ABD’Yİ BAŞIMIZA SADDAM BELÂ ETTİ
Vietnamlılar ABD’nin burnunu sürtmüştü. Kepaze etmişti. Bütün dünyaya rezil etmişti. Derleme bir halk, Garaudy’nin tabiriyle “market toplumu”, yani millî duyguların değil kâr ve kazancın bir araya getirdiği topluluk olduğu için ABD insanı savaş yapamaz. Çünkü hep yaşamak ve asla ölmemek ister. Amerikan vatandaşlarının böyle olduğunu Vietnamlılar bütün cihana göstermişti.
ABD Vietnam’dan kötek yemiş köpek gibi kuyruğunu kıstırarak kaçmış, canını güç belâ kurtarmıştı.
Vietnam bozgunundan, daha doğrusu Vietnam’da yediği okkalı şamardan sonra bu cihanda herkes ABD’ye ödlekler olarak bakıyordu. O da ödlekliğini bildiği için artık hiçbir ülkeye sataşamaz, kafa tutamaz olmuştu.
ABD böyle bir eziklik, zavallılık ve korkaklık içinde debelenirken maalesef Saddam ABD’nin cesaretlenip kahramanlaşmasını sağladı. Garaudy’nin nasihatine kulak asmayıp ABD’nin tuzağına düştü.
Saddam Kuveyt’i işgal edince, 80 küsur yaşındaki Garaudy hemen Paris’ten uçağa atlayıp Bağdat’a gitti. Saddam’la görüştü. Kendisine ordusunu derhal Kuveyt’ten çekmesini rica etti. Saddam ise ABD’nin Bağdat büyükelçisiyle konuştuğunu, büyükelçinin kendisine, “Kuveyt’in işgali bizi ilgilendirmez!” dediğini, dolayısıyla bir bakıma ABD’den izin almış olduğunu söyledi.

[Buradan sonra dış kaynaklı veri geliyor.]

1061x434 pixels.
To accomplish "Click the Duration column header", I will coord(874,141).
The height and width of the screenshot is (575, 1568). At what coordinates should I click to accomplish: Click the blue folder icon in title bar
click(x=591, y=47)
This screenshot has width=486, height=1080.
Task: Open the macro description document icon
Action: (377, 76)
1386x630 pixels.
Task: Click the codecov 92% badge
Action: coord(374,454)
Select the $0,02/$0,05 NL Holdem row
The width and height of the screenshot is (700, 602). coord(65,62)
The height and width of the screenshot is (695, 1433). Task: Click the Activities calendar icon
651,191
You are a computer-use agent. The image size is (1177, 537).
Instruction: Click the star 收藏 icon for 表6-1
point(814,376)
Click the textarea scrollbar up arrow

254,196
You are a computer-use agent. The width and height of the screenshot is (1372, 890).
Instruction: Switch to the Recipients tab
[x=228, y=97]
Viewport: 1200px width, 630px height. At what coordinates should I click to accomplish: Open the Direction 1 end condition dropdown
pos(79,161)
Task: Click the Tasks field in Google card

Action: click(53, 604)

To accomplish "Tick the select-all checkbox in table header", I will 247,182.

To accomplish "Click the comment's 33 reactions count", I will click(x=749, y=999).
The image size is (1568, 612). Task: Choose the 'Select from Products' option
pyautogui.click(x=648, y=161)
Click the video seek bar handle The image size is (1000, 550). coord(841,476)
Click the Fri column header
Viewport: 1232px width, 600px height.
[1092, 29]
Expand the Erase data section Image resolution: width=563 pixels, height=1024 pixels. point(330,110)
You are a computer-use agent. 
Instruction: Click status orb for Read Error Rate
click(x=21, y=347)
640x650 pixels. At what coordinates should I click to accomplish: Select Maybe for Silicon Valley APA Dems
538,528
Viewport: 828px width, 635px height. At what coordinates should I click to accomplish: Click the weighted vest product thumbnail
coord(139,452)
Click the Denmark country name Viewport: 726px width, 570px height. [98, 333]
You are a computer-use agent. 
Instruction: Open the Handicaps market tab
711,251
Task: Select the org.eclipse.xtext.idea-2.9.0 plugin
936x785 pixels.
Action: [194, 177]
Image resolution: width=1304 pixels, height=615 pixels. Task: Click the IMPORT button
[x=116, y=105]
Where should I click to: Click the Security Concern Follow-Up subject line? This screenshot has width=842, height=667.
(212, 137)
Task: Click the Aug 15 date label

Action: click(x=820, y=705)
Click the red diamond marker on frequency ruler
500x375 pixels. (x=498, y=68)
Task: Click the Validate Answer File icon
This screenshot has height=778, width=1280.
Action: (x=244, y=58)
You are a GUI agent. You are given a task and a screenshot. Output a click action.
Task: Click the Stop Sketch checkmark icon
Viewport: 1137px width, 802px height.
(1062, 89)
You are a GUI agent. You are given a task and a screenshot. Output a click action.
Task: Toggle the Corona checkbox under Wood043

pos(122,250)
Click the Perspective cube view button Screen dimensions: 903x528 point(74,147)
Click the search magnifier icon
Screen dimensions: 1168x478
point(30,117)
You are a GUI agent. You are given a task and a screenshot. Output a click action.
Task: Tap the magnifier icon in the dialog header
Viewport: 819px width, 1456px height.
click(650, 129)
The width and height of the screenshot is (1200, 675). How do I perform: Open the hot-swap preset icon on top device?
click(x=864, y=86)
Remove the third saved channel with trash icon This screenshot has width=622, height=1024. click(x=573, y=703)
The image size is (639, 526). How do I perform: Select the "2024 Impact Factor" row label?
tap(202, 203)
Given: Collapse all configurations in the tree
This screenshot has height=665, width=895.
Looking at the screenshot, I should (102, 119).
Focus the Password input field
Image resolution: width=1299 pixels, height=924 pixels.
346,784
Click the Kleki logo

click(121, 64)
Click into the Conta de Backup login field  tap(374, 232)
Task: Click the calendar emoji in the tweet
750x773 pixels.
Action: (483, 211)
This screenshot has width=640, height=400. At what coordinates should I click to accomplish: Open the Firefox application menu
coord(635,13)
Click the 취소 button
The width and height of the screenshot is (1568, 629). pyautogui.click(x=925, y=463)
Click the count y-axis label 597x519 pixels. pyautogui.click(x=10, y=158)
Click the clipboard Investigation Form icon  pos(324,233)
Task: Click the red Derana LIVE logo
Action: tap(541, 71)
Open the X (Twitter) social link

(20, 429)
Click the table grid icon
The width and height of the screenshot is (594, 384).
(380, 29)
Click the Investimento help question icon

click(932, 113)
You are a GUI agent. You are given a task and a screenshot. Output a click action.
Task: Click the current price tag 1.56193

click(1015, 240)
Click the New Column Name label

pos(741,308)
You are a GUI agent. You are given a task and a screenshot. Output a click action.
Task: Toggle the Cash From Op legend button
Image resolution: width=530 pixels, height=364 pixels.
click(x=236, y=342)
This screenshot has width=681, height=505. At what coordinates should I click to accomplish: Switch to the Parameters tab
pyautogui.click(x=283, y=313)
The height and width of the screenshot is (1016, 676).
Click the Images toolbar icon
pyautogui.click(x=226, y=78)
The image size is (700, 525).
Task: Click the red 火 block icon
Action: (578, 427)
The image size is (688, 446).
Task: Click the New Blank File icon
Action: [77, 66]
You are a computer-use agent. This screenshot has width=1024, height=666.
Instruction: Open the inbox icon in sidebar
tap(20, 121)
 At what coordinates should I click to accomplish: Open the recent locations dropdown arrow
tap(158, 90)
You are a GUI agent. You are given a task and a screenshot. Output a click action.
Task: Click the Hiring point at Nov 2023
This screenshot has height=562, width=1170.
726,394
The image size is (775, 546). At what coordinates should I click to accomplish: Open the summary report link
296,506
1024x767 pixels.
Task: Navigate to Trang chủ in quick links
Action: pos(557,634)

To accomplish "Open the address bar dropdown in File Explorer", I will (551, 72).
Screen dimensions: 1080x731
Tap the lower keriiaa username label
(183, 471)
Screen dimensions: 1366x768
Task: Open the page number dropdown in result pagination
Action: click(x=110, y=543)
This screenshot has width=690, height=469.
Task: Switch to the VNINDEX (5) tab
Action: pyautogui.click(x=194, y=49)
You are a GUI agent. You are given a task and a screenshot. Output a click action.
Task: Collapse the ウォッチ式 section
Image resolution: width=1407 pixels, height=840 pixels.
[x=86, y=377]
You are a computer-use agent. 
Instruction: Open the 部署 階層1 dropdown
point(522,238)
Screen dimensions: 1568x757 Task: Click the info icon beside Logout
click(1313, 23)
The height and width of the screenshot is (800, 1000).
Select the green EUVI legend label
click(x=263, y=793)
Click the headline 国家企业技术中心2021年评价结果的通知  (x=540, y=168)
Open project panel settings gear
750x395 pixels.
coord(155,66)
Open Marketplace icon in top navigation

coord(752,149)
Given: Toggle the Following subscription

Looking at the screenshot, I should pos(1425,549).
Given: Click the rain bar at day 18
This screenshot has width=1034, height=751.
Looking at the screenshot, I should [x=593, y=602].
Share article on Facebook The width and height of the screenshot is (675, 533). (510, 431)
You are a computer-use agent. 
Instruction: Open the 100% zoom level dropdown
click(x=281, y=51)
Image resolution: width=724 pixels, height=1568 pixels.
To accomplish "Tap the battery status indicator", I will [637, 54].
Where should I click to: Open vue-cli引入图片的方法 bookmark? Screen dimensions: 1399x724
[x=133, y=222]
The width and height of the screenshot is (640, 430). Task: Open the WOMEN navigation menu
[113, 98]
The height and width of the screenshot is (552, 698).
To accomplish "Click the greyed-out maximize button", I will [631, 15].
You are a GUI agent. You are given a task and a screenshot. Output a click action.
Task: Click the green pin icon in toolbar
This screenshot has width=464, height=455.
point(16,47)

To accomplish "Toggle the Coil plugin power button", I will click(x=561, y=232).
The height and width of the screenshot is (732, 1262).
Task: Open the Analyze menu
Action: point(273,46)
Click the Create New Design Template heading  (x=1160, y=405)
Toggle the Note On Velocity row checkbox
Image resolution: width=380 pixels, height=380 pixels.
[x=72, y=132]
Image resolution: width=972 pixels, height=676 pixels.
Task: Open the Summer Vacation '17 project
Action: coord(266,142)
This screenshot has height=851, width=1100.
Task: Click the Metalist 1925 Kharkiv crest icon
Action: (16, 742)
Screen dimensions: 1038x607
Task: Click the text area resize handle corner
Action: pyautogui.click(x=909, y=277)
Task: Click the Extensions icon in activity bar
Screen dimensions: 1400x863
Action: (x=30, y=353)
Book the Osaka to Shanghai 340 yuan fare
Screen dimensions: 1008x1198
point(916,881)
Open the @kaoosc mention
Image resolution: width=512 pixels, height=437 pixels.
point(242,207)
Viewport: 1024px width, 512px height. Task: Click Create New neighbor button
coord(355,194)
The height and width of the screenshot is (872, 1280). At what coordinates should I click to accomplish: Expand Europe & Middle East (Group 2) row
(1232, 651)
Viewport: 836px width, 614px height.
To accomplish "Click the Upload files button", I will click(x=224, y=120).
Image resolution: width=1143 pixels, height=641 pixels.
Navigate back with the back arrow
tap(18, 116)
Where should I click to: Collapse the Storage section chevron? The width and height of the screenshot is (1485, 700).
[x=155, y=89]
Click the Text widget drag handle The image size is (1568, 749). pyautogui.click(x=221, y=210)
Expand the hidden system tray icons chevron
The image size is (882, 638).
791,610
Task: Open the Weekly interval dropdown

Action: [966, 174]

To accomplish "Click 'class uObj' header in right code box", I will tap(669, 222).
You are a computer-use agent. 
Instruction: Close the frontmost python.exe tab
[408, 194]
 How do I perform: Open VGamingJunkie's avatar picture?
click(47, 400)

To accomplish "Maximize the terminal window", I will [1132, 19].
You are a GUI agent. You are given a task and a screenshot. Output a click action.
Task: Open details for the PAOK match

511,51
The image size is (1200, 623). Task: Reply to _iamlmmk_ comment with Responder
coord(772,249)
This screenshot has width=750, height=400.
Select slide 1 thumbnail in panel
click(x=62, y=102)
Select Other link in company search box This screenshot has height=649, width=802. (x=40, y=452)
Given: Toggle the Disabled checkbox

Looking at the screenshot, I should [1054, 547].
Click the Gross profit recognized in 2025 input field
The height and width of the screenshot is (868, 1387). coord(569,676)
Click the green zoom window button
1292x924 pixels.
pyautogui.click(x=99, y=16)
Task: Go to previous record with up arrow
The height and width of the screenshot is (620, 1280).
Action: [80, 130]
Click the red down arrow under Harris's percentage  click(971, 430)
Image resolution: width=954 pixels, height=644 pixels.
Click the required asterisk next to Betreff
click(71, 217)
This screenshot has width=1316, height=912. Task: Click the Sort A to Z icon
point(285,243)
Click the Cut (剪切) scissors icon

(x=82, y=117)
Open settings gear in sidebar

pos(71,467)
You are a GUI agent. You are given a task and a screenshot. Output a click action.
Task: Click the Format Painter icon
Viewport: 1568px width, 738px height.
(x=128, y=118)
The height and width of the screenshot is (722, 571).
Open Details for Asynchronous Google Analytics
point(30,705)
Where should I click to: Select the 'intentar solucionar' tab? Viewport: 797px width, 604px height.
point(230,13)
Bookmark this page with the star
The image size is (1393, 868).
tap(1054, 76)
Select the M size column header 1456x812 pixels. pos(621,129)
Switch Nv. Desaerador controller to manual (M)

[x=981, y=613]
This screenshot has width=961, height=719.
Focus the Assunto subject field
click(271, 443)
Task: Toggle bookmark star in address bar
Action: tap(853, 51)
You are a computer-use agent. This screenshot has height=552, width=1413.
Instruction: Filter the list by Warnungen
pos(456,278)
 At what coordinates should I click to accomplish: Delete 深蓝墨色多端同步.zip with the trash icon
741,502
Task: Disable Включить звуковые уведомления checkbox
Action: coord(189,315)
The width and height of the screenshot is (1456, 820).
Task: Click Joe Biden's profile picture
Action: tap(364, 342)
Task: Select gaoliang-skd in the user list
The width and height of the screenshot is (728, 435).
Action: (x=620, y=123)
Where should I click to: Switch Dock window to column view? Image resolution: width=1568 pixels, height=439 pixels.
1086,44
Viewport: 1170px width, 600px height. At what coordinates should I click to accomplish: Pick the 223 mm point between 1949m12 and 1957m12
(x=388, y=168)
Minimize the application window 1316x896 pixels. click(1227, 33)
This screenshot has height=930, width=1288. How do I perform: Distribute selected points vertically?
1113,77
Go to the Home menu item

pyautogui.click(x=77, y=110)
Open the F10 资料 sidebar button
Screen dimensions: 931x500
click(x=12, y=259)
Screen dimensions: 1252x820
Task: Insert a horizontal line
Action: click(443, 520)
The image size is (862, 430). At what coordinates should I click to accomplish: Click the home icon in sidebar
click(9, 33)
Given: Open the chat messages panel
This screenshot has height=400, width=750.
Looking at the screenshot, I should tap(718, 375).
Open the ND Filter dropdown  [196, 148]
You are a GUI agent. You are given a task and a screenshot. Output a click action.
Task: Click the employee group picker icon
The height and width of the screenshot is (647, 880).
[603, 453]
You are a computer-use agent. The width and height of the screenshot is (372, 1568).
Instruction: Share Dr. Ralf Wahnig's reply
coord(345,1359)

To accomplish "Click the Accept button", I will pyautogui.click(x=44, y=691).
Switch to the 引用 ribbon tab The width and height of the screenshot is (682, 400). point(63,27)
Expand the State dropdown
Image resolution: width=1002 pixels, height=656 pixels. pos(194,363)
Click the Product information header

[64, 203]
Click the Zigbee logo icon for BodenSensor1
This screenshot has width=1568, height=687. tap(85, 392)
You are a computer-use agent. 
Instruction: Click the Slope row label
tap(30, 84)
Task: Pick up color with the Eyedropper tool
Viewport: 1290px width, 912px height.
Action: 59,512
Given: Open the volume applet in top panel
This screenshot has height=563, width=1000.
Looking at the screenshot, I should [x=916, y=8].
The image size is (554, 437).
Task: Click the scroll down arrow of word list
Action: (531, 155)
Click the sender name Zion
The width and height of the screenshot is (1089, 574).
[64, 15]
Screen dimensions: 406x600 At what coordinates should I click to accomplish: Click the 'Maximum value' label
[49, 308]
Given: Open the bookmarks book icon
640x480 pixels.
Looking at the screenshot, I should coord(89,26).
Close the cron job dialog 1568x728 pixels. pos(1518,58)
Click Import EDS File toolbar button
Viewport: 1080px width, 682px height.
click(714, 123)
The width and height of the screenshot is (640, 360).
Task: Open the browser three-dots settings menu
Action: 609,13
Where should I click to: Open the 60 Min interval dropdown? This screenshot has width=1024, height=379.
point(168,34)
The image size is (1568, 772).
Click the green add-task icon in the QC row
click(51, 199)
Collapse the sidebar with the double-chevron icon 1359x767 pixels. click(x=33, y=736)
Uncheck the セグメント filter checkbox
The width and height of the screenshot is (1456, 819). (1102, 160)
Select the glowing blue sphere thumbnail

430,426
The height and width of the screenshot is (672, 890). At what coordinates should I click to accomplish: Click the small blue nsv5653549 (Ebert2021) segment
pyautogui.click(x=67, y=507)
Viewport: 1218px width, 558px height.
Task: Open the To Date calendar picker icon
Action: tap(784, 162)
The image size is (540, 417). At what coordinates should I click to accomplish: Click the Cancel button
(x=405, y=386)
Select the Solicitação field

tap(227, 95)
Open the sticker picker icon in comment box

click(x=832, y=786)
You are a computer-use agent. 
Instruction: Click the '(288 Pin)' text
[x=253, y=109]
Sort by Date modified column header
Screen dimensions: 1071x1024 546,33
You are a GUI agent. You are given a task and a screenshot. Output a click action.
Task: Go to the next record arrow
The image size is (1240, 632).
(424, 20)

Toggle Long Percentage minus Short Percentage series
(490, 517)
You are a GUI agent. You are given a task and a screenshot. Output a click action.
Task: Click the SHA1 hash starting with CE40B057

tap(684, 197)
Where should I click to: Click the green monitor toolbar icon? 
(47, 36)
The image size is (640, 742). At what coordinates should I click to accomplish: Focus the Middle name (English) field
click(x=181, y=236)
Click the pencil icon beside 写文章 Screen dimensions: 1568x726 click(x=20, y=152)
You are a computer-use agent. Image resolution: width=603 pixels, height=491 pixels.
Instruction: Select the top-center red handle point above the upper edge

Saddam’ın bu saflığı karşısında şaşkına dönen Garaudy, Batılı bir devletin, en başta da ABD’nin verdiği söze asla güvenilemeyeceğini, Batılı siyasetçilerin akrep gibi yüze gülüp arkadan soktuklarını dili döndüğünce anlattı. Saddam’ı ikna edebilmek için “İlâhî Mesajlar Toprağı Filistin” kitabını yanında götürmüştü. O kitapta İsrail’in 1982 yılında Kivunim Dergisi’nde yayınladığı “İsrail’in Güvenlik Stratejisi” makalesini gösterdi. O makalede İsrail’in ilk hedefinin Irak’ı üçe bölmek, ardından da Suriye’yi parçalamak olduğunu izah etti. Ne acıdır ki Saddam’ı fikrinden caydıramadı. Garaudy üzüntüden kahrolmuş bir hâlde Paris’e döndü.
Sonrasında olanlar oldu. ABD müttefiklerini de yanına alarak Irak’a saldırdı. Saddam neye uğradığını bilemedi. Garaudy’yi dinlemediği için hem kendi canından oldu hem de ülkesini mahvü perişan ettirdi.
Dahası, ABD’nin üzerinden Vietnam şokunu atlatmasını sağladı. ABD’yi efelenir hâle getirdi. Artık ABD kendini karşı durulmaz bir güç olarak görüyor. Bütün dünyaya meydan okuyor.
“Amerikan Efsanesi” kitabında “ABD İsrail’in Sömürgesidir” başlığını taşıyan bir bölüm vardır ve orada ABD’nin nasıl bir İsrail sömürgesi olduğu enine boyuna anlatılır. İsrail özellikle şimdilerde o sömürgesine ne isterse yaptırıyor.
Sözün özü, düşüncesiz ve söz dinlemez Saddam, kendini ve ülkesini perişan etmekle kalmadı, ABD’yi ihya etti ve İsrail kuduzunun ekmeğine yağ sürdü.
Garaudy’nin sözünü dinleseydi de Irak olduğu gibi kalsaydı, İsrail ne Gazze’ye saldırabilir ne de Batı Şeria’yı ilhak etme kararı alabilirdi. Çünkü Saddam İsrail şımarıklık ettiği zaman Tel Aviv’e roketler atıyor ve İsrail’e haddini bildirip geri adım attırıyordu.
“İsrail’in Güvenlik Stratejisi” tıkır tıkır işliyor, bakalım bu ümmetin başına daha ne belâlar açacak!